Being a 25-year old chap living in the western-most town of Germany. Stuying communication and information science and being a huge fan of XS-related things.

Journal of ethan (3163)

Thursday May 13, 2004
02:09 AM

Worst case has happened

[ #18730 ]

Yup, I made it! I managed to destroy my partition where I keep all the code I have written within the past two years plus my mails.

This morning when booting, Linux complained that it was unable to read from /dev/hdb2. Slight panic creeped up in me and so I booted with my recovery disk and did a fsck. Lots of errors, but none that weren't recoverable as it seemed.

My recovery disk doesn't yet know about ext3, so it turned my ext3 partition into ext2 which wouldn't be a problem.

After finally booting successfully, it wasn't able to mount this partition so I wanted to add the ext3 journal to it again. Now, what I should have written was tune2fs -j /dev/hdb2. What I had written was make2fs -j /dev/hdb2. :-(

So now I am feeverishly trying to recover some data with the help of a disk editor. So far I was able to recover one XS file that I was working on the past two days and so I have put the upcoming File-Locate-0.60 in its original state.
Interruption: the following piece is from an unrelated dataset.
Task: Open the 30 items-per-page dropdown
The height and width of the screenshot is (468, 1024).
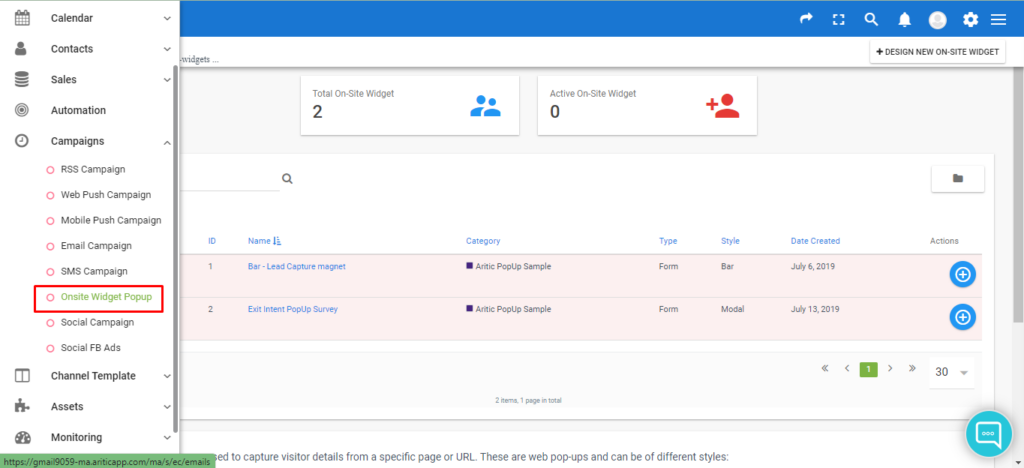Action: pyautogui.click(x=951, y=372)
The disk editor, btw, is not much of a help. So I've written a small C program which reads from /dev/hdb2 blocks of 4096 bytes and scans those blocks for patterns that I supply. If it finds one, it dumps the block number. Together with the disk editor, I can then dump those blocks (and adjoining ones that belong to the same file) to disk. It's tedious and slow, but it works.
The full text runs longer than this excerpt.